We are doing a performance testing we have around 14 vm ssg nodes but we are having an issue with high CPU utilization by the gateway service over 800% and system CPU is reaching to 97%, we have over 8 cores and 32gb ram on each server and set max io concurrency to around 950, but still not sure what is lacking and to get your note we are using OTK(Oracle DB) and 9.1 ssg. would you suggest to take a thread dump and analysis the process to see what was consuming significant CPU? Please advice on how to nail it down.
I would say it would be better to have small clusters rather than having one big one, my idea would be to build cluster of 6 nodes in each and use LB to direct the traffic. In regards to tuning the gateway please take a look at this community post "How to tweak httpCoreConcurrency and httpMaxConcurrency "
and inregards to collecting data required for troubleshooting performance issues you can use our DCT tool, which is here "CA API Gateway Data Collector Tool is now available! "
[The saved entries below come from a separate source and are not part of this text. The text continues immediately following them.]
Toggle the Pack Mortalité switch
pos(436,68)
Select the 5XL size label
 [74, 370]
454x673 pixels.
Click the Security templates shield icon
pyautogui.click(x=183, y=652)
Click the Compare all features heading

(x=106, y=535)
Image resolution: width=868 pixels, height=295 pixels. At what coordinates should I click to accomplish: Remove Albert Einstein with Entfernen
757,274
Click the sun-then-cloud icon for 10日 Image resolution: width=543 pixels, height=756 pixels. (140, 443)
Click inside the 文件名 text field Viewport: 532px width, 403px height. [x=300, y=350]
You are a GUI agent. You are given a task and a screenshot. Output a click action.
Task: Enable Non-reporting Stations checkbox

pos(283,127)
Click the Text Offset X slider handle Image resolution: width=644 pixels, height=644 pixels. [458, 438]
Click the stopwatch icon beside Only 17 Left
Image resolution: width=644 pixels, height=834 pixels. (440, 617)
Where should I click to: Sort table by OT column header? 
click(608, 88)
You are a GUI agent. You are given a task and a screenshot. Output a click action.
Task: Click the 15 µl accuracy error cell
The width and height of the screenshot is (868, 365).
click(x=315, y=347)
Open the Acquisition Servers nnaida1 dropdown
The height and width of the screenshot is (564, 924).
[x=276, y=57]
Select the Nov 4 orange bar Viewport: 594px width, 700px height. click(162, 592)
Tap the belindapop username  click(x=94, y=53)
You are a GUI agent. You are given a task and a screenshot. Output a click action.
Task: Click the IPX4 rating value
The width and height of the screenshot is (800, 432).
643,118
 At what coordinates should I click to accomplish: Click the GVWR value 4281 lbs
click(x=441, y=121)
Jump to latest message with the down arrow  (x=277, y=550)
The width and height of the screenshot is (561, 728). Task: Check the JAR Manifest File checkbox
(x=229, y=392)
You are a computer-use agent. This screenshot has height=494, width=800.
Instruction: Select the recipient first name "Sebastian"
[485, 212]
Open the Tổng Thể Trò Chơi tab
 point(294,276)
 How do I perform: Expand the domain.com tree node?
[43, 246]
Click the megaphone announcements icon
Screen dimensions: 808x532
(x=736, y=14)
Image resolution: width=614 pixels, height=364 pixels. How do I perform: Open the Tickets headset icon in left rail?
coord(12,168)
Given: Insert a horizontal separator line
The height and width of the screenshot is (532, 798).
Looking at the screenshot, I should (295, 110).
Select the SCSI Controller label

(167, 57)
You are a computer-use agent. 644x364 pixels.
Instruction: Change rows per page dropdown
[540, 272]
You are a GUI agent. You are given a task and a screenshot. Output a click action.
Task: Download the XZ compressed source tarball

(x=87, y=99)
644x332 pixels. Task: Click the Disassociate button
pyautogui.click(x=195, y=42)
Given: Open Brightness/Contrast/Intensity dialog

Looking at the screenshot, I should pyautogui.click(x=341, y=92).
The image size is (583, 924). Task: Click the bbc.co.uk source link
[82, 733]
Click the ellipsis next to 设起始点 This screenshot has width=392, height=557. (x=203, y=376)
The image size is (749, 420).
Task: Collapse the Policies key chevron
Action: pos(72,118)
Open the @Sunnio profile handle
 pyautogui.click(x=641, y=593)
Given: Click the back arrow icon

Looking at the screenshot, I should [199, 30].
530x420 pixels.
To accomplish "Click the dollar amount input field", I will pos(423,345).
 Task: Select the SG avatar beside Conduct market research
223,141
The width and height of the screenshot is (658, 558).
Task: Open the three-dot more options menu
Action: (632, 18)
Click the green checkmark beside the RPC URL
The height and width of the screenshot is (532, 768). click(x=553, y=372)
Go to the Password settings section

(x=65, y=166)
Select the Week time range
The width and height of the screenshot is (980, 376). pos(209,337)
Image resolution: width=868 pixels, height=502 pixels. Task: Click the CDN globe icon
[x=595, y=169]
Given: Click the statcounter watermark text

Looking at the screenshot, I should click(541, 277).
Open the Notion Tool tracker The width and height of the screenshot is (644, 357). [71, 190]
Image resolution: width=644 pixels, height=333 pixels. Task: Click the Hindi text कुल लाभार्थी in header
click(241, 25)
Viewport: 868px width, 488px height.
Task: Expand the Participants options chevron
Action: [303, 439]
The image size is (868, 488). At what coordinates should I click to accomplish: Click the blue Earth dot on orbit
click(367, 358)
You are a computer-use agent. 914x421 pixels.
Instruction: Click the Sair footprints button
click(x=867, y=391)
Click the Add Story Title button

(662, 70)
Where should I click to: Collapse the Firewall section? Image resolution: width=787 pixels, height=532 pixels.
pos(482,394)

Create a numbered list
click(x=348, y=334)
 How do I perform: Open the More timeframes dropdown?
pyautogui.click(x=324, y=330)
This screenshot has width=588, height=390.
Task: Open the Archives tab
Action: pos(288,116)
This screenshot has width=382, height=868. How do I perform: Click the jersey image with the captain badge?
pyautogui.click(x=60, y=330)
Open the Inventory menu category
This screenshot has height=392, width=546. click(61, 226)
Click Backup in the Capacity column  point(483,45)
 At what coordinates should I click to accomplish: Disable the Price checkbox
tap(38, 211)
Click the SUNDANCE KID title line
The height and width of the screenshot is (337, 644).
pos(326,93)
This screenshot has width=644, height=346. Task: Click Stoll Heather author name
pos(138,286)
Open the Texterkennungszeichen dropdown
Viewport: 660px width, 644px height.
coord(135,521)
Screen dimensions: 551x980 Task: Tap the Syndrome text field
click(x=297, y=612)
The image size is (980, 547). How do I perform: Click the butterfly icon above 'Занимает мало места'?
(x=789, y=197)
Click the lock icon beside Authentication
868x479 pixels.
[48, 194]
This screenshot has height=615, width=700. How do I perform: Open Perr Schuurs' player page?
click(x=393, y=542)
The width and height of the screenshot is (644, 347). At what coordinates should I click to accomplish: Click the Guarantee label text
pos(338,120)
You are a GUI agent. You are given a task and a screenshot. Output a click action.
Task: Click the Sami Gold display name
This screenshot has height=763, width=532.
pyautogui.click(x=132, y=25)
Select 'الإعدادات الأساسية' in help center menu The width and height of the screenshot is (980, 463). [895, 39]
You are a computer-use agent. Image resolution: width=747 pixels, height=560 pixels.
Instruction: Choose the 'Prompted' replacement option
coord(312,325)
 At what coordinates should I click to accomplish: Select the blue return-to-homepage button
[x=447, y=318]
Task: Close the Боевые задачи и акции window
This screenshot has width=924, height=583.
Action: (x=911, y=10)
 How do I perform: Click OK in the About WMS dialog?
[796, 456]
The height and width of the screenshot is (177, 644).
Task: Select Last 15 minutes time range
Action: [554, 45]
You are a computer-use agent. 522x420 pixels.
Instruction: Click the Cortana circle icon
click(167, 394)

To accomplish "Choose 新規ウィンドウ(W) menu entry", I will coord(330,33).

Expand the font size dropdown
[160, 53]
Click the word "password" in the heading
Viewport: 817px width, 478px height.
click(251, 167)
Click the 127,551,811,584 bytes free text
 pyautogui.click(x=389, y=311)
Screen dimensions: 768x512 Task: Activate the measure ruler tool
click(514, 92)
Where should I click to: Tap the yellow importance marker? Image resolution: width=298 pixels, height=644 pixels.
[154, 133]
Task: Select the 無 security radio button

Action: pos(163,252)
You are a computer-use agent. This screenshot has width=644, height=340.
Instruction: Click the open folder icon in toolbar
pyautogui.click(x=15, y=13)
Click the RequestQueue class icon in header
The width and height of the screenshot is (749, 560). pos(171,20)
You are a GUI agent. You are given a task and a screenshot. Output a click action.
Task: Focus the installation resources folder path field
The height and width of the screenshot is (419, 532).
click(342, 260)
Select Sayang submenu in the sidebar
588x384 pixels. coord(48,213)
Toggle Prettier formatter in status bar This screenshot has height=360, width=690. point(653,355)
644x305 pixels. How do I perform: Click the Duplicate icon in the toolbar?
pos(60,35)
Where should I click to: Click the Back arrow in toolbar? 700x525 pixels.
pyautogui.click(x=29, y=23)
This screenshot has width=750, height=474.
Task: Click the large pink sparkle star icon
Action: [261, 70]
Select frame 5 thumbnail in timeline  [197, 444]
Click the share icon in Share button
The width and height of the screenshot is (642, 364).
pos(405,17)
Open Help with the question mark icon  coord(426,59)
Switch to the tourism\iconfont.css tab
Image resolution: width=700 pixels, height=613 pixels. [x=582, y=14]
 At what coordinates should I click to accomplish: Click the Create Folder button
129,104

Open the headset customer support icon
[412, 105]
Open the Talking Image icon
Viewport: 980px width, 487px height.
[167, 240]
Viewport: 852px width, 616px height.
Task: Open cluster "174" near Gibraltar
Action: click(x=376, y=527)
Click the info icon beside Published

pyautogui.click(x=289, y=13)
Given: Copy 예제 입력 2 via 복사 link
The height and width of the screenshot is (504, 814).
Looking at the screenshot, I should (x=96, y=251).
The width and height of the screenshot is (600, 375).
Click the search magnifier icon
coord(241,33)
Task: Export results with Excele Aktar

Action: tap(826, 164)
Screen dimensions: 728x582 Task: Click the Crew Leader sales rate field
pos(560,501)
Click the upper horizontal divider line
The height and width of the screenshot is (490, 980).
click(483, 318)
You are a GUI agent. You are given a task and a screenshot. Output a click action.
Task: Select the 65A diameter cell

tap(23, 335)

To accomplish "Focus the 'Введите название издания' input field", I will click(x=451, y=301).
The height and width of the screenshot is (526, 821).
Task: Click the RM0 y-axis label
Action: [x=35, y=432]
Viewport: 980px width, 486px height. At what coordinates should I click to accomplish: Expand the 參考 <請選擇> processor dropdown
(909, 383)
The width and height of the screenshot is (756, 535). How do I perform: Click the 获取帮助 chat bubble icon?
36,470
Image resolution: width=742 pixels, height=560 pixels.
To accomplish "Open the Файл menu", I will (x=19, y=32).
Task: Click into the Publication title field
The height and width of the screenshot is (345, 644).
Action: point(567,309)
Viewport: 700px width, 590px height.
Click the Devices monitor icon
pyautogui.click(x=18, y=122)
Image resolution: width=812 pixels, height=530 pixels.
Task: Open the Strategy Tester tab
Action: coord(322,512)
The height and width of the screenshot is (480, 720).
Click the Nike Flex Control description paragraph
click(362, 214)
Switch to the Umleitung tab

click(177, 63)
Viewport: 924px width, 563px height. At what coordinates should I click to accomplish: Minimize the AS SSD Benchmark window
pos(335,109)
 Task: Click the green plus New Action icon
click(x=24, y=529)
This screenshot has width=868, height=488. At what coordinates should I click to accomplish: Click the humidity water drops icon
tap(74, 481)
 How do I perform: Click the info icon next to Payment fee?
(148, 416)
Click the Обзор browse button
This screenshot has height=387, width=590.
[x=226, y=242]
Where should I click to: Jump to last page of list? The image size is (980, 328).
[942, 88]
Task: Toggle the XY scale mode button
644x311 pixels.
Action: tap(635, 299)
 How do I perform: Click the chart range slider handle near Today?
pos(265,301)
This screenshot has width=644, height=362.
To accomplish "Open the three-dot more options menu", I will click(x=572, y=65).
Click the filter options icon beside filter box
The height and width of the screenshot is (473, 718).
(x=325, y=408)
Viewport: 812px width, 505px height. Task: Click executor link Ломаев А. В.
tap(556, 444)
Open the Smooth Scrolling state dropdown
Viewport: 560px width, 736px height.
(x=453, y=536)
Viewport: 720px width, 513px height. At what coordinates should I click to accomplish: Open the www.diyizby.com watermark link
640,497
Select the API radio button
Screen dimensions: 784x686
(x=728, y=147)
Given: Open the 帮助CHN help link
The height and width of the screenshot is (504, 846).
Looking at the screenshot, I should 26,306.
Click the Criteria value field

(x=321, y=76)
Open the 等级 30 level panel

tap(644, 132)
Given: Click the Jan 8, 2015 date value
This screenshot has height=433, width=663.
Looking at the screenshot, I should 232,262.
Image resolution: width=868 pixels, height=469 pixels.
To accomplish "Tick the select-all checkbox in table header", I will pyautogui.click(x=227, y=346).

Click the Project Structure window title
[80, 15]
On a side note, Gateway 9.1 unfortunately had quite a few performance issues, particularly when it came to JDBC calls - which you're going to have a ton of because you are also using OTK to an external database server. I'd suggest upgrading to 9.1.01 or even the latest 9.3. That alone should improve the Gateway performance, without even needing to re-architect anything. But of course, it'll only go so far and you may still need to tweak other items.
The Gateway is a very customizable application, but as such it is not really a one-size-fits-all type of product, so there is often ongoing tweaks needed to really take performance to the next level in any given environment. This is mostly needed for re-evaluation if your traffic levels change by a wide margin or you create new heavy-duty services (e.g. using lots of RegEx assertions or Evaluate-type assertions) or use something like the OTK which makes a lot of JDBC calls, for example.
Release notes of resolved issues in 9.1.01 for your reference: https://docops.ca.com/ca-api-gateway/9-1/en/release-notes-9-1-01/resolved-issues-in-9-1-01
Additionally, you noted you are using OTK with an Oracle database. We find that while this works without issues after some tweaking, it does need some tweaking in most cases from the default JDBC properties, because Oracle databases are a bit inconvenient with its licensing and configuration limitations and added security such as DDoS detection which often triggers with false-positives. While the documentation mentions specifically the DDoS part, the recommended advanced JDBC properties are recommended for any environment where the Gateway is reaching out to an Oracle database, so these may also be items you want to review too: https://docops.ca.com/ca-api-gateway/9-1/en/reference/troubleshoot#Troubleshoot-Problem:JDBCconnectionfailures
I hope the above helps.